**Tasks and exercises:**
- 1) In the blog post about canvassing near the G.G. Allen Steam Station, what did Archie Dixon have stacked waist-high in his garage?
- 2) Extend the blog post on pollution at the G.G. Allen Steam Station past its final paragraph.

**Text section:**
···

Front Porch Blog
Last Saturday, the Red, White and Water team traveled to Belmont, N.C., to the G.G. Allen Steam Station for a day of canvassing. Walking door-to-door, we asked residents of the communities near the coal-fired power plant if they had been impacted by water pollution.
I met Archie Dixon, who was featured in the Gaston Gazette a few months ago. Dixon had complained to Duke Energy, which owns the power plant, about coal ash staining his property and getting into his drinking water. I spoke with him while he and his grandson (also named Archie, or “Lil’ Arch”) waited for a plumber for a broken pipe on their property. In his garage sat a waist-high stack of bottled water. Mr. Dixon said that he still refuses to drink his own home’s water.
The pollution near the plant happens in two ways. One is through coal ash ponds. Coal ash is the waste byproduct from burning coal and it contains contaminants such as arsenic, mercury and chromium. Because the one active coal ash pond at G.G. Allen is an unlined impoundment, these toxics can seep into groundwater. Tests near the plant have revealed exceedances in manganese, iron and nickel in the groundwater.
Effluent is the other form of pollution at G.G. Allen — the plant wastewater that discharges directly into the surface waters of nearby Lake Wylie. Under the Clean Water Act, permits are issued for each of the plant’s discharge points. These permits, however, only set limits for traditional pollutants, including oil and grease, “total suspended solids” and pH. They rarely limit pollutants such as mercury, selenium, and arsenic. And with a lack of federal guidelines, many states don’t set their own permit limits for these toxic chemicals.

···

**Data to examine:**
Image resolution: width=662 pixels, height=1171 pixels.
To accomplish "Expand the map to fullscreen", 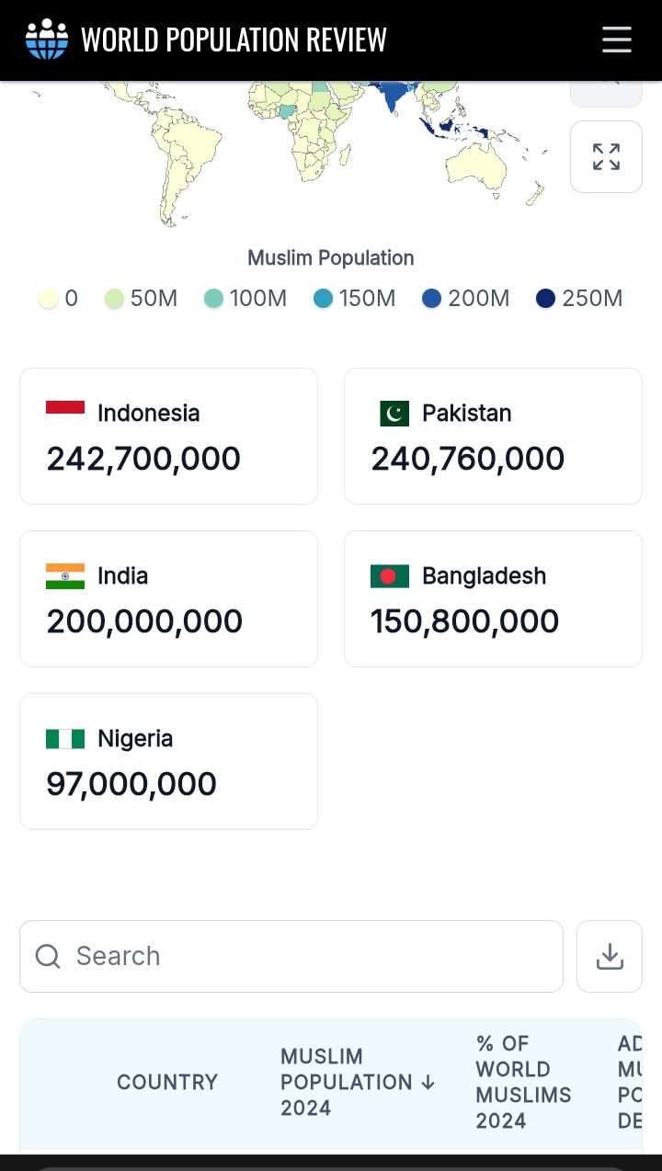I will click(x=606, y=157).
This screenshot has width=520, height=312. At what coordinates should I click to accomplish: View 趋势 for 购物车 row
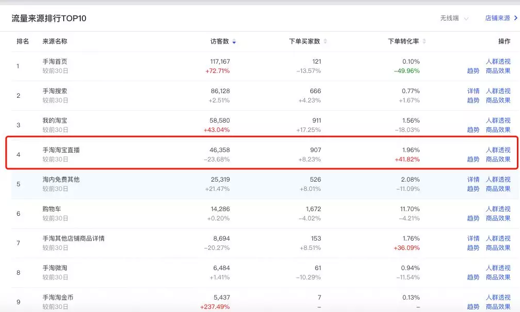tap(473, 218)
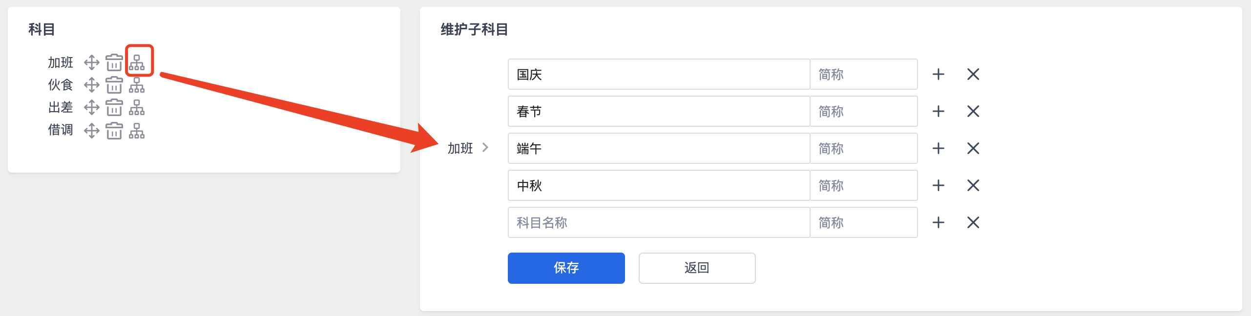Click the move icon beside 出差

coord(92,107)
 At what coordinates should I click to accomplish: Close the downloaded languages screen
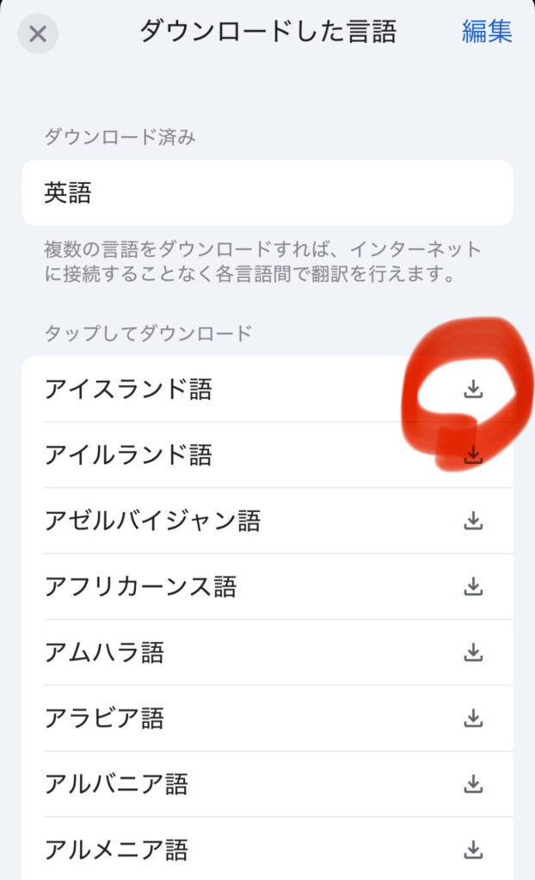point(38,34)
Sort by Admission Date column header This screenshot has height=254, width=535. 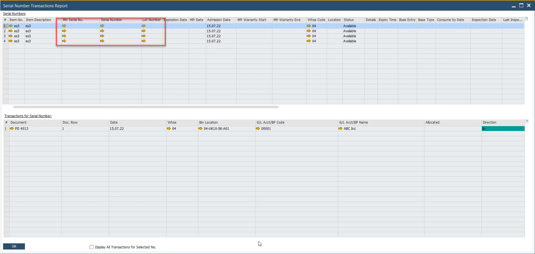click(x=219, y=20)
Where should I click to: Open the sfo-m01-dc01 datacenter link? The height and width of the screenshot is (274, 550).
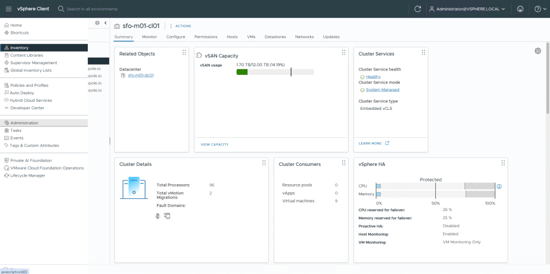pos(140,75)
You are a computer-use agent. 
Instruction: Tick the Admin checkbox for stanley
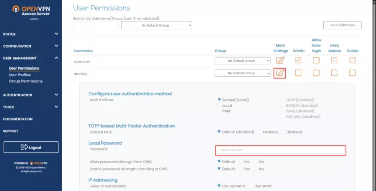[x=298, y=73]
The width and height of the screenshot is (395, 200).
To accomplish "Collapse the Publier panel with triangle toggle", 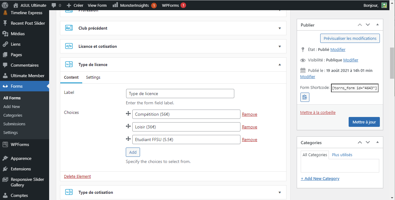I will point(377,25).
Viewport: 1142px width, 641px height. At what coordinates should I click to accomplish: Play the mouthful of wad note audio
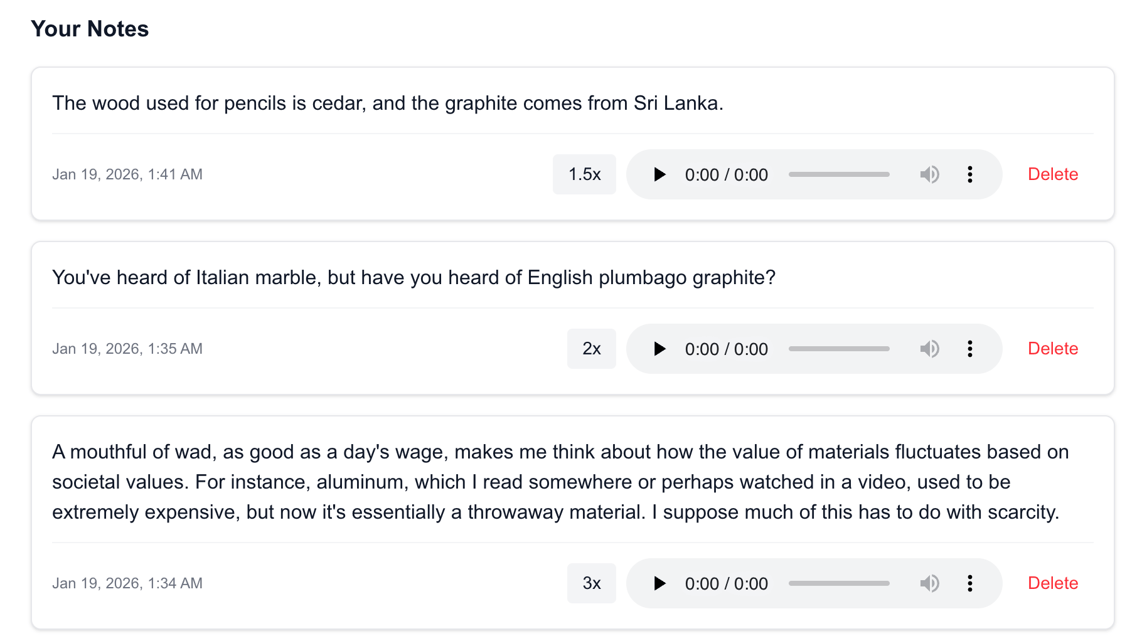(659, 583)
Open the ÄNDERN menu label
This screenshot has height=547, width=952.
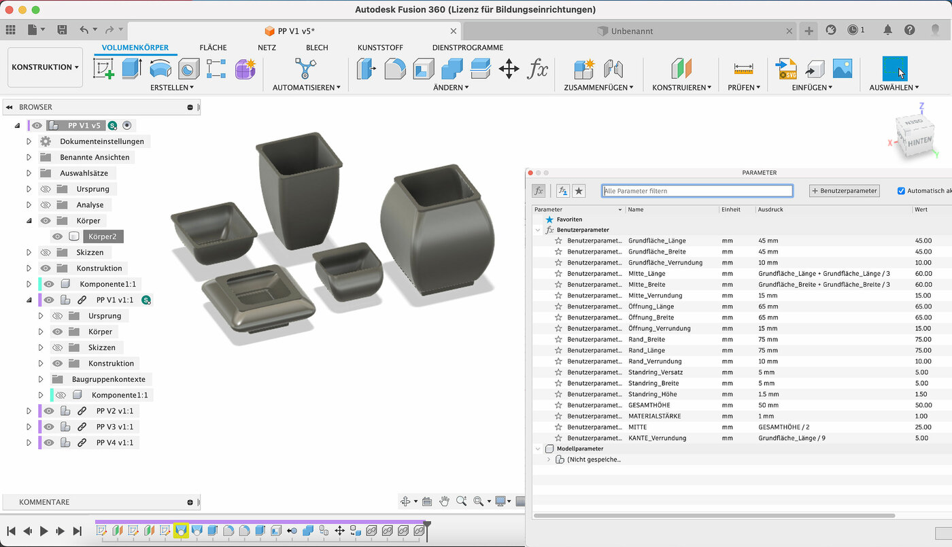coord(451,88)
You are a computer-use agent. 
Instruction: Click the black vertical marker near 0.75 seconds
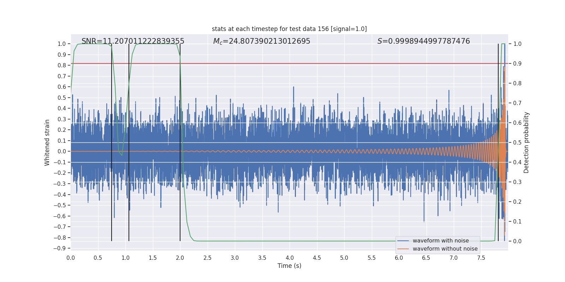112,212
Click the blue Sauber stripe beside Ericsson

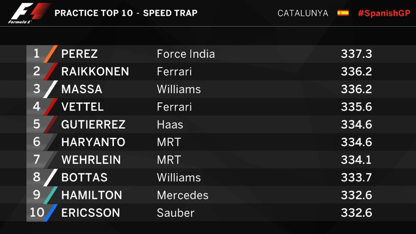click(51, 213)
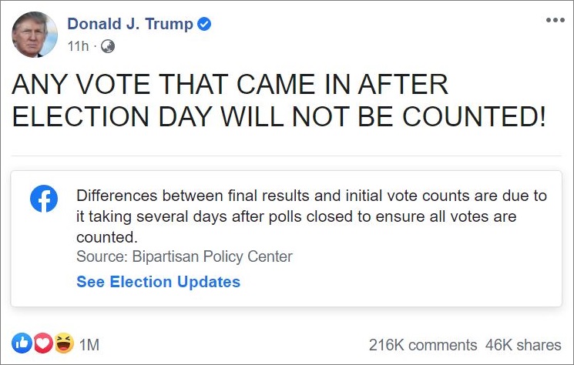The image size is (574, 365).
Task: Click the blue Like reaction icon
Action: click(x=22, y=343)
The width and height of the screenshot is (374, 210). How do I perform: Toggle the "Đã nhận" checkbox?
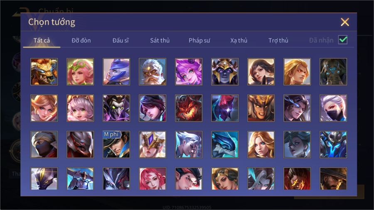(x=343, y=40)
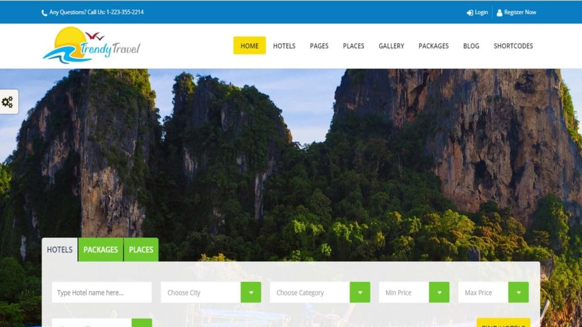The width and height of the screenshot is (582, 327).
Task: Open the Max Price dropdown
Action: pyautogui.click(x=518, y=292)
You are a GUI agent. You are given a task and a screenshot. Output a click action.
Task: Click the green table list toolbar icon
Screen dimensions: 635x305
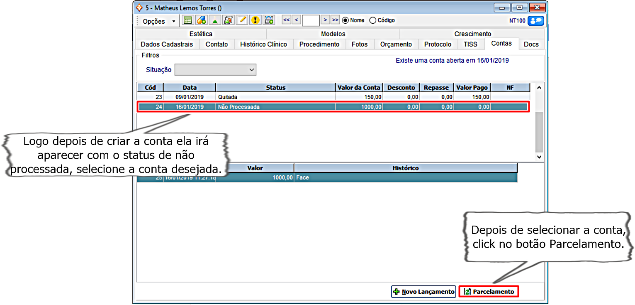click(x=188, y=20)
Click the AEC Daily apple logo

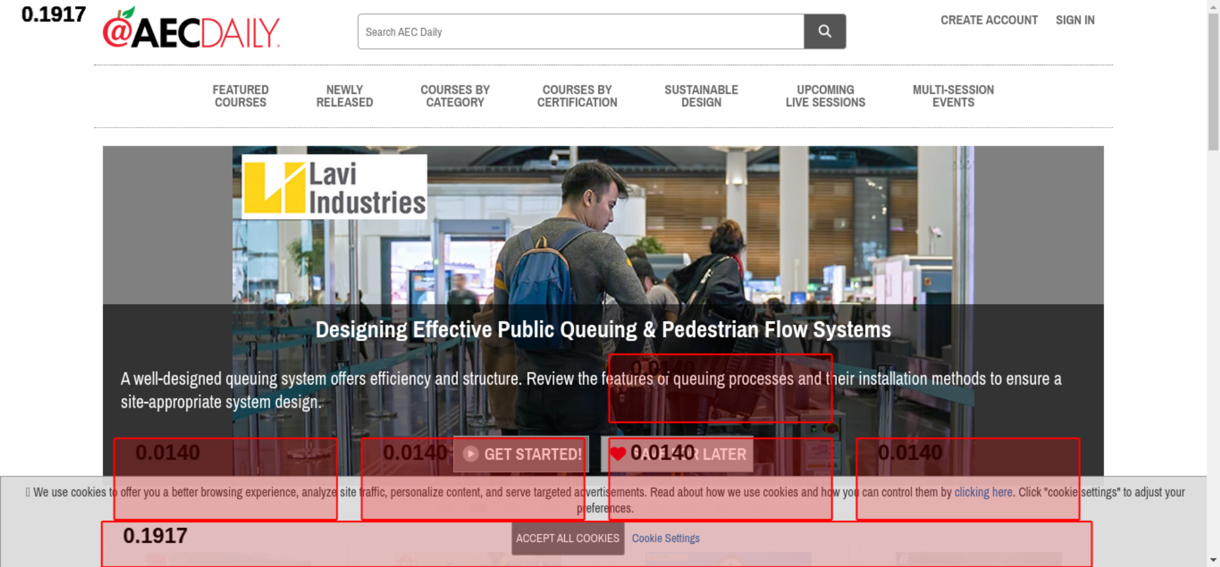pyautogui.click(x=190, y=29)
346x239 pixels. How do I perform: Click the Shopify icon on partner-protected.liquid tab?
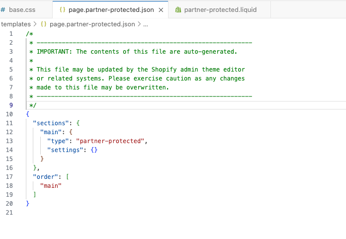click(x=178, y=9)
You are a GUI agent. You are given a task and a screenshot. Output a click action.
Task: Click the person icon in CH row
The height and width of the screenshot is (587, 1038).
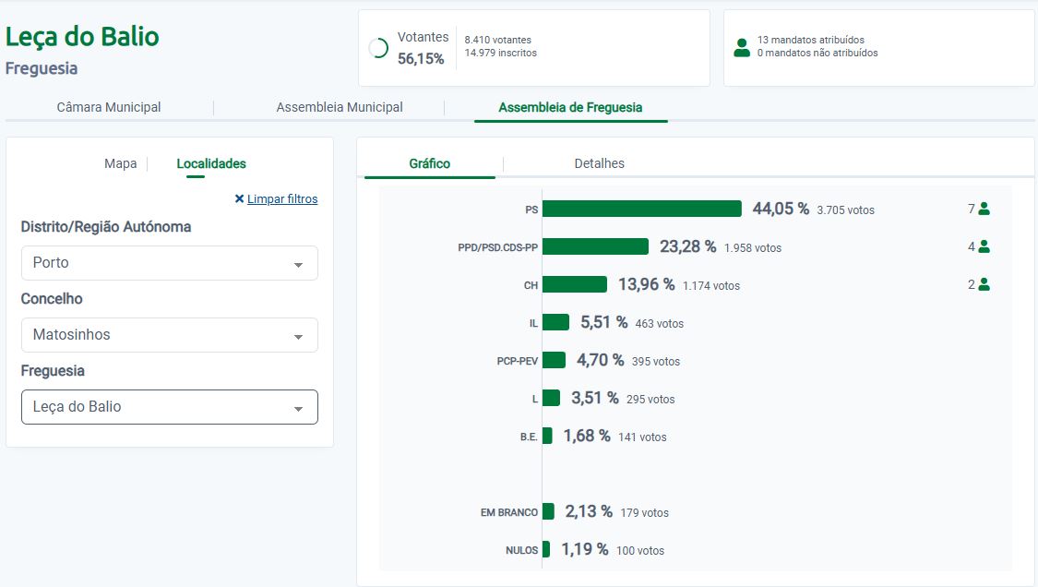point(984,284)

···

**Answers by item:**
- 1) Bottled water.

- 2)
Our merry band of Red, White and Water canvassers continued on, meeting many people throughout the Belmont community. Some had never heard of coal ash, or had not thought it possible that the G.G. Allen plant could be discharging chemicals into the waterways. Many of them, like Mr. Dixon, depend on well water. Others swim, boat and fish on Lake Wylie, near where the plant’s effluent drains into the water.
On April 19, the U.S. Environmental Protection Agency is expected to propose an “effluent limitation guideline” rule for this wastewater. The agency is also supposed to issue the first-ever federal rule governing the disposal of coal ash, though not until 2014. Both the effluent rule and the coal ash rule will greatly impact the waters of communities such as those near the G.G. Allen Steam Station.
The effluent rule, once proposed next month, will be open to public comment. We’ll be inviting you to join us in speaking up for clean, safe water.
And we’ll be out canvassing other communities soon, talking with people like Archie Dixon about the problems of power plant pollution, and helping those who are willing to speak up for their families, their water and their homes. It’s their future — they should have the final say.